### [Consignes]
(A) D'après l'extrait sur la loi indienne relative à la santé mentale, à quelle date le président a-t-il promulgué la loi ?
(B) Modifiez l'extrait sur la loi indienne relative à la santé mentale : recopiez le passage compris entre « Après avoir vu » et « mener leurs propres investigations. », inclus, en remplaçant « Nations Unies » par « ONU ».

**** Extrait du document

Après avoir vu les séquences filmées en Inde par la CCDH, Juan Mendez, professeur d’université, spécialiste des textes  de loi relatifs aux droits de l’Homme, a demandé qu’une plainte officielle soit déposée auprès des Nations Unies. Ce comité accepte les plaintes et puis demande aux gouvernements des pays dans lesquels les violations se produisent d’agir et de mener leurs propres investigations.

En novembre 2013, CCDH International a donc déposé une plainte contre l’hôpital psychiatrique de Yerwada, détaillant les abus des traitements par électrochocs. Le rapport formulait spécifiquement que les électrochocs devraient être totalement interdits sur les enfants.

L’Observatoire des droits de l’Homme [Human Rights Watch (HRW)] a déposé un rapport similaire sur les abus commis en Inde. Une équipe de l’Observatoire des droits de l’Homme s’est rendue en Inde et a visité l’hôpital de Yerwada ainsi que d’autres installations. Leur investigation a été détaillée dans un rapport intitulé « Traitées de façon pire que des animaux : Abus contre les femmes et les filles ayant un handicap intellectuel ou psychologique dans les hôpitaux psychiatriques de l’Inde ».

Sept ans après que le ministère de la Santé et du bien-être familial ait présenté la proposition d’amendement de la loi de 1987 sur la santé mentale, et après des années de pression exercées, le projet de loi a finalement fait son chemin jusqu’au Parlement et la loi a été promulguée par le président, le 7 avril 2017.

Une victoire pour le droit des patients

La loi consiste essentiellement à interdire la pratique des électrochocs sur les enfants en Inde ainsi que l’usage des électrochocs non modifiés. La nouvelle loi indique également qu’une personne peut signer une « déclaration d’intention », directive anticipée concernant des traitements psychiatriques forcés. Cela signifie que toute personne a finalement le droit de déterminer un éventuel traitement d’une maladie mentale quelconque et de choisir un représentant parlant en son nom au cas où elle serait considérée comme handicapée mentale à l’avenir.

********
**** Contenu des données

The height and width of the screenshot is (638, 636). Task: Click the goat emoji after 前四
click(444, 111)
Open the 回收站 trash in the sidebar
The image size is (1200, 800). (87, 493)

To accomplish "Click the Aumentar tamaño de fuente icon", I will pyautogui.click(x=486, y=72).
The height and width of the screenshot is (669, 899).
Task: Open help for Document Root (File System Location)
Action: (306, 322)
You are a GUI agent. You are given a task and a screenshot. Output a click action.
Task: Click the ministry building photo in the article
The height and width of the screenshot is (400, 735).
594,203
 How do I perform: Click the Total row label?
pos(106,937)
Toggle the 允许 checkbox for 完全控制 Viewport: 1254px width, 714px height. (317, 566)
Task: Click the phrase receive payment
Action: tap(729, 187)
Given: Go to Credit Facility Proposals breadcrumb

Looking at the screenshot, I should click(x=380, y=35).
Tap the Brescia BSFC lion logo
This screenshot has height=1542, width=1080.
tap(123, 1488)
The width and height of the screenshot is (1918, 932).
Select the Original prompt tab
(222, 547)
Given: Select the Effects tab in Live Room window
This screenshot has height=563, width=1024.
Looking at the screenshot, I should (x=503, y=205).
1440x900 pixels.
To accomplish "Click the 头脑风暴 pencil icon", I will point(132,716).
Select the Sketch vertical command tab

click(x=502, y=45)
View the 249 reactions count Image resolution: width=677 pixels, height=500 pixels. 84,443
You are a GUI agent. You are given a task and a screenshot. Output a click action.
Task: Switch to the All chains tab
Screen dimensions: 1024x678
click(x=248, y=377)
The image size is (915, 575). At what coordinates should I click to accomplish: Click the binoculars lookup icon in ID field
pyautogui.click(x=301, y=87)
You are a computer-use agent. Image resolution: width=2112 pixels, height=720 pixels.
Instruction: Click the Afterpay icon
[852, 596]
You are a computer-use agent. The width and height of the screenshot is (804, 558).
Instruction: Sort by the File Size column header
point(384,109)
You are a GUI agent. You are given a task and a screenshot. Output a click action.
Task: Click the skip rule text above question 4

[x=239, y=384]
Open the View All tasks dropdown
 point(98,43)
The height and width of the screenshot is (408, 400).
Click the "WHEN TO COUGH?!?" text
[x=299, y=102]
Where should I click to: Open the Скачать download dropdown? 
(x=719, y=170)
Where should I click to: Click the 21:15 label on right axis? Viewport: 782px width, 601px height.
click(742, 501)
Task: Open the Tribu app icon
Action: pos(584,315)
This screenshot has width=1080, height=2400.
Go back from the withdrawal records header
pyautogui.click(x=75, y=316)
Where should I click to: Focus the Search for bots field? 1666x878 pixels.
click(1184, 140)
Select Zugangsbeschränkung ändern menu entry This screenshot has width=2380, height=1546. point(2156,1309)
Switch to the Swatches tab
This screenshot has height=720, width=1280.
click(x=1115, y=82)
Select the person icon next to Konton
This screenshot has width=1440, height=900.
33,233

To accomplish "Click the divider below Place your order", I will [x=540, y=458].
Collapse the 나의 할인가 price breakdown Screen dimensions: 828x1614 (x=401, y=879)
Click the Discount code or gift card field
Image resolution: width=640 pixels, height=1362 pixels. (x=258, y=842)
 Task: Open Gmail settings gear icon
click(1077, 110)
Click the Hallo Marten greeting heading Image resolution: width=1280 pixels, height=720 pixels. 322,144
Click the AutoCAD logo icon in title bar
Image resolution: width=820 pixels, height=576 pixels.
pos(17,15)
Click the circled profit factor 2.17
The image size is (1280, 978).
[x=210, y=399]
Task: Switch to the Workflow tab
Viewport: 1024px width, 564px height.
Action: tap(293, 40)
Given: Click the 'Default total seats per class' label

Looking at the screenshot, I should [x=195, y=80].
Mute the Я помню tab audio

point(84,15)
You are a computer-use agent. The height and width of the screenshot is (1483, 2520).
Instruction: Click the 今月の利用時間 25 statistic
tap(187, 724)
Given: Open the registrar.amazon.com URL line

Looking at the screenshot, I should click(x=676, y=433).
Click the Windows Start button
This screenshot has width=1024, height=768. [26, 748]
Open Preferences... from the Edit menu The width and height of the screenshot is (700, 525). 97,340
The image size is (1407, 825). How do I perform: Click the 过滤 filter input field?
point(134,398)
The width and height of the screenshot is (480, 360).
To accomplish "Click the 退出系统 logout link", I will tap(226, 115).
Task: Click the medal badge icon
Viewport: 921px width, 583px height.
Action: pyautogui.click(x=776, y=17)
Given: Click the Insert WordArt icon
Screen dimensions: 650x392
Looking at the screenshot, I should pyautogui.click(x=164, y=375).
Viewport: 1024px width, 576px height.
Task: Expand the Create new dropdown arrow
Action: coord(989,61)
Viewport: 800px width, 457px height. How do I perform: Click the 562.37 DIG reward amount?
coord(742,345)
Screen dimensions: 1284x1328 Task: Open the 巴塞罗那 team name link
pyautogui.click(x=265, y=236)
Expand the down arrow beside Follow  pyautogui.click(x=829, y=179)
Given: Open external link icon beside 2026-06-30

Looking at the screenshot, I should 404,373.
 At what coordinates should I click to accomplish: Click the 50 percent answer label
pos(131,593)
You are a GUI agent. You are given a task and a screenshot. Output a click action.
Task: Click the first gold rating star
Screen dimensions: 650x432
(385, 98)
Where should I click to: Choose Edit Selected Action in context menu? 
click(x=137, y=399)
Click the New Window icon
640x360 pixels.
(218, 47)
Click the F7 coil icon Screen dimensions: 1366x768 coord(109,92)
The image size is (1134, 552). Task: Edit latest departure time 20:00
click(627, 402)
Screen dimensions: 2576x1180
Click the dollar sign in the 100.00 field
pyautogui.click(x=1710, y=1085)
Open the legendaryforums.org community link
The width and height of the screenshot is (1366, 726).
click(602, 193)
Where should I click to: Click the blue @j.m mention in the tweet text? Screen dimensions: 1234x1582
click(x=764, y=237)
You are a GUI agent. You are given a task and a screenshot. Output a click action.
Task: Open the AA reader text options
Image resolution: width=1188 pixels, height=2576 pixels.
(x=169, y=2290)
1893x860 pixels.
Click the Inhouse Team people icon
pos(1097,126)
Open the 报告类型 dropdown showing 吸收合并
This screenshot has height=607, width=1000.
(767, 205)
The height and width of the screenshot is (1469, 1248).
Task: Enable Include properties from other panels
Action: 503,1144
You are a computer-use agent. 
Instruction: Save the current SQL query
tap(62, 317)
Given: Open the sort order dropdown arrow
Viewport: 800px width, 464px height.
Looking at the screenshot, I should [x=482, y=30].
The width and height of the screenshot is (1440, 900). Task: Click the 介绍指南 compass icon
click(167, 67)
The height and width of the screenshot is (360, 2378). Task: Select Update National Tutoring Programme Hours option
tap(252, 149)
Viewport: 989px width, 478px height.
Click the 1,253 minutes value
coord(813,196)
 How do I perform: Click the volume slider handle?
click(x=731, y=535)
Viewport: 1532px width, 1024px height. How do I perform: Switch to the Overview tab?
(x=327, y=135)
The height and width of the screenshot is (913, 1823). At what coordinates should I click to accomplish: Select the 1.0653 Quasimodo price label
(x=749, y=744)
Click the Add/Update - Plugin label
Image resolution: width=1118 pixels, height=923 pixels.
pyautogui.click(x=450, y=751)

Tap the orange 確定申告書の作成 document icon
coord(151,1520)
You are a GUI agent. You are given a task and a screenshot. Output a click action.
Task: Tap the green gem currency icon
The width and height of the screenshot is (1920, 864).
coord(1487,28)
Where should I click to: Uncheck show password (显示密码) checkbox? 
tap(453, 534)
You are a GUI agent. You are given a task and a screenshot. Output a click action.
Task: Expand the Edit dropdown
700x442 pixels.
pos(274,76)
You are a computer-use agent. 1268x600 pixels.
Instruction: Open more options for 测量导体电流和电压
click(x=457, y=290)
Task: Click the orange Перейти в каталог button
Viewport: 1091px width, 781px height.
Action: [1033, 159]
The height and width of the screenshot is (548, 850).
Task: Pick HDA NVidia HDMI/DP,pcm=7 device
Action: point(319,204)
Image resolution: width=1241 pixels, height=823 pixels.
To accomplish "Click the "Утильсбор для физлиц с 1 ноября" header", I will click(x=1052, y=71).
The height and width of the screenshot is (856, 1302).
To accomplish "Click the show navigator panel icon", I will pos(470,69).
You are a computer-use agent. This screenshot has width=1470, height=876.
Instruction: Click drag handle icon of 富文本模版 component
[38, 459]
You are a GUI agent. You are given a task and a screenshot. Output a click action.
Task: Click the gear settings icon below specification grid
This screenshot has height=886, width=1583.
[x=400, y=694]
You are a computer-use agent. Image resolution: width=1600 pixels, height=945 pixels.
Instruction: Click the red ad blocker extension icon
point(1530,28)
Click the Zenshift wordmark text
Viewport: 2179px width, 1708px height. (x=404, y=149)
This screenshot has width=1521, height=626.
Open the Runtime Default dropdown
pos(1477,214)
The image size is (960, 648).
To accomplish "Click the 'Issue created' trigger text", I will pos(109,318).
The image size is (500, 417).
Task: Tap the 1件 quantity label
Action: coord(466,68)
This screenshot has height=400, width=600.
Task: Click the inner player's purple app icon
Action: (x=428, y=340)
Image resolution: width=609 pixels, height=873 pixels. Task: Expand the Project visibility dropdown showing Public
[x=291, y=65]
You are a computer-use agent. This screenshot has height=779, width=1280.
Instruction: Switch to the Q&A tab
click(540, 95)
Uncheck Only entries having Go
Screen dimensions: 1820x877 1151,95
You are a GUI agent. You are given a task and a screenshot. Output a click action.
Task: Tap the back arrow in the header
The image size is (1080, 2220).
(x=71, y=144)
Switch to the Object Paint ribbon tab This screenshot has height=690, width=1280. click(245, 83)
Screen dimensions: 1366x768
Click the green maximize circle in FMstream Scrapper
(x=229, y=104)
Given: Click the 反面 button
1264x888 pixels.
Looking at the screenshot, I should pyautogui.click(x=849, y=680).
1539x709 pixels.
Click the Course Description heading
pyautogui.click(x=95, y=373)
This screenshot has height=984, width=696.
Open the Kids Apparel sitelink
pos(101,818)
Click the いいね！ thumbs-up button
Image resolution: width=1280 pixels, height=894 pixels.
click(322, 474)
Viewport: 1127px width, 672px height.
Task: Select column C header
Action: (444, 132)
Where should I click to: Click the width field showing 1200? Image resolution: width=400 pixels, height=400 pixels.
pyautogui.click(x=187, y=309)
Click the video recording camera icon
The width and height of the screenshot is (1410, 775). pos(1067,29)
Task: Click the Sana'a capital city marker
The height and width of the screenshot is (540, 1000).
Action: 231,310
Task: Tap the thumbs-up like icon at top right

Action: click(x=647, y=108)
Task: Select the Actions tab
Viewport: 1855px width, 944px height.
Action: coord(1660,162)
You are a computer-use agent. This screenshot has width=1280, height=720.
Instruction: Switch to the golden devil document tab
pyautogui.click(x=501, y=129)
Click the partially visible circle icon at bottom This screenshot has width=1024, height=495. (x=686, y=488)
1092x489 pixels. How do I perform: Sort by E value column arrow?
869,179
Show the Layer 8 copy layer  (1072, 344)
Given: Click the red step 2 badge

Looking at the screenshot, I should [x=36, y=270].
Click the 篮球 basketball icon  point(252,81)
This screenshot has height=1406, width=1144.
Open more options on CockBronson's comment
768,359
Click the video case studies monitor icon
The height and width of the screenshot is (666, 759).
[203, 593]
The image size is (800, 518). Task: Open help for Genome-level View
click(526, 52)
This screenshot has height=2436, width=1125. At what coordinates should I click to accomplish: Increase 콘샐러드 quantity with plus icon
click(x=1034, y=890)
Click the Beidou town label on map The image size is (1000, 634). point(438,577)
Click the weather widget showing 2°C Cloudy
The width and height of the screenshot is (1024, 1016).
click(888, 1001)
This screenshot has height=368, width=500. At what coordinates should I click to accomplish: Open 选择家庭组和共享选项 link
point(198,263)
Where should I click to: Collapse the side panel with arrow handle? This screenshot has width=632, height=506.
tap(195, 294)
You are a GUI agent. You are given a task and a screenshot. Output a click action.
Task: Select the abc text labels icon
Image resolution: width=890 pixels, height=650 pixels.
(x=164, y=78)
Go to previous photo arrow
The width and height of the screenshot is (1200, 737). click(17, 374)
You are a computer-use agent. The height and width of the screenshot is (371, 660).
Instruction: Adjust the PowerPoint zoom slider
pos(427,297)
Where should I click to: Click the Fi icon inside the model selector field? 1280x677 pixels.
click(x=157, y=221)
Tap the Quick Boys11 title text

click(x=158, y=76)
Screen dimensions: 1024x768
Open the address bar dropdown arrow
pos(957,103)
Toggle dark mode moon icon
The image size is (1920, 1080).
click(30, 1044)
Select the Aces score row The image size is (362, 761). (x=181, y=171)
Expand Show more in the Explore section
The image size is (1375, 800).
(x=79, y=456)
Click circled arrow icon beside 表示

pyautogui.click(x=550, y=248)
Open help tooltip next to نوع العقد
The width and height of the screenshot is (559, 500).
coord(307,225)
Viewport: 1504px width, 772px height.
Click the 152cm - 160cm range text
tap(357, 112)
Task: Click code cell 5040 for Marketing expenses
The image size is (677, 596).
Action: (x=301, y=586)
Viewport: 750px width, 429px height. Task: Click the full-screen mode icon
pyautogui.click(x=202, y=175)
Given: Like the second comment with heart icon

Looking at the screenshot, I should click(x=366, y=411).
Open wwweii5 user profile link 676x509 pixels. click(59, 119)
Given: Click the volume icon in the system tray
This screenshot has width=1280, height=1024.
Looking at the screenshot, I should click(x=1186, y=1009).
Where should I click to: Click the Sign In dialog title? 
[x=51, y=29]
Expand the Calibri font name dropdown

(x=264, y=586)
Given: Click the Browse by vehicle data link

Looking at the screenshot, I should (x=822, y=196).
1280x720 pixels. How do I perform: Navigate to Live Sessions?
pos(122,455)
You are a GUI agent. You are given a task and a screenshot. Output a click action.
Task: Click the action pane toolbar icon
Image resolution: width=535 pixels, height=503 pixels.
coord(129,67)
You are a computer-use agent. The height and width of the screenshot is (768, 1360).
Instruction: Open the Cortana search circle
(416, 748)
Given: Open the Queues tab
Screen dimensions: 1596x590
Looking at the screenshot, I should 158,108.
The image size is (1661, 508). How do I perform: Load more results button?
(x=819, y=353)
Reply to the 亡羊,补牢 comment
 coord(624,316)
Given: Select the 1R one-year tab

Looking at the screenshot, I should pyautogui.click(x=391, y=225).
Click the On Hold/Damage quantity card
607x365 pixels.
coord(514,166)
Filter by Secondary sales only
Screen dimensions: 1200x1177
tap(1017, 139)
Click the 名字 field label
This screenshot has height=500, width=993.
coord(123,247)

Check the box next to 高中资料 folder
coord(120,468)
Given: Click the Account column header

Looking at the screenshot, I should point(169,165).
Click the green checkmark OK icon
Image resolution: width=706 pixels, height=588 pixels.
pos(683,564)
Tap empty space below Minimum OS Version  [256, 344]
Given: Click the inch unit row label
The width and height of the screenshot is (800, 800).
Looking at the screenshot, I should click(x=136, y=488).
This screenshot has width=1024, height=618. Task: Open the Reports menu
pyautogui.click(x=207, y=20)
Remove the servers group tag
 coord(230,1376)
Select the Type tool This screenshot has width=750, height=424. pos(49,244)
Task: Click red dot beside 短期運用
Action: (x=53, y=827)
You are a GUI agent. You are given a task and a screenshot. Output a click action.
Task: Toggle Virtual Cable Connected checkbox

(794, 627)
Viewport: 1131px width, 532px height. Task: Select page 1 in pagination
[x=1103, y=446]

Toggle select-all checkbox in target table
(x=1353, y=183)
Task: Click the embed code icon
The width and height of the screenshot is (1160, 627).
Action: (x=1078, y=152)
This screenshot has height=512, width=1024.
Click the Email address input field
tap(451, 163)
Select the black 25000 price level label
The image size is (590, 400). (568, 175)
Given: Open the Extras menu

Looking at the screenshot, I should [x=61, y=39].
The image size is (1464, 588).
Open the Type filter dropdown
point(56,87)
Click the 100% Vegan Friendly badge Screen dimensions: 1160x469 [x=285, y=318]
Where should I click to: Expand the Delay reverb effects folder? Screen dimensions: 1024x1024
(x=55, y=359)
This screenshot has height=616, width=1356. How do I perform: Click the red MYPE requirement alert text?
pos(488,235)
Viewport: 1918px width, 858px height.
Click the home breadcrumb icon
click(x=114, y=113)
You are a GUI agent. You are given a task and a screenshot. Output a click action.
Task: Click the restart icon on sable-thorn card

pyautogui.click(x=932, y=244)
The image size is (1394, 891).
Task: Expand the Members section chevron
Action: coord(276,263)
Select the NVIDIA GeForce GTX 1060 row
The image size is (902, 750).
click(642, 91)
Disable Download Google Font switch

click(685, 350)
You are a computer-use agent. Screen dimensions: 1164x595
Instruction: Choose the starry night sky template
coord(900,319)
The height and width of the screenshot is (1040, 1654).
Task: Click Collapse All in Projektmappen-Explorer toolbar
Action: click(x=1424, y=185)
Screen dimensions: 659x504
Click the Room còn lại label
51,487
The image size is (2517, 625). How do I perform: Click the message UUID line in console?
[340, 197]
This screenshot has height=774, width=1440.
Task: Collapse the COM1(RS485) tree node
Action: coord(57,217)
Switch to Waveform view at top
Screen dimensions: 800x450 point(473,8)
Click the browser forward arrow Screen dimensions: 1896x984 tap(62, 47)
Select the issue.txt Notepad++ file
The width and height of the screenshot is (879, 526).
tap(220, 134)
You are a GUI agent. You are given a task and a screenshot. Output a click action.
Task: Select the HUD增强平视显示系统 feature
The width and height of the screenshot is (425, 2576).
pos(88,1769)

********

### [Réponses dans l'ordre]
(A) Le 7 avril 2017.

(B)
Après avoir vu les séquences filmées en Inde par la CCDH, Juan Mendez, professeur d’université, spécialiste des textes  de loi relatifs aux droits de l’Homme, a demandé qu’une plainte officielle soit déposée auprès des ONU. Ce comité accepte les plaintes et puis demande aux gouvernements des pays dans lesquels les violations se produisent d’agir et de mener leurs propres investigations.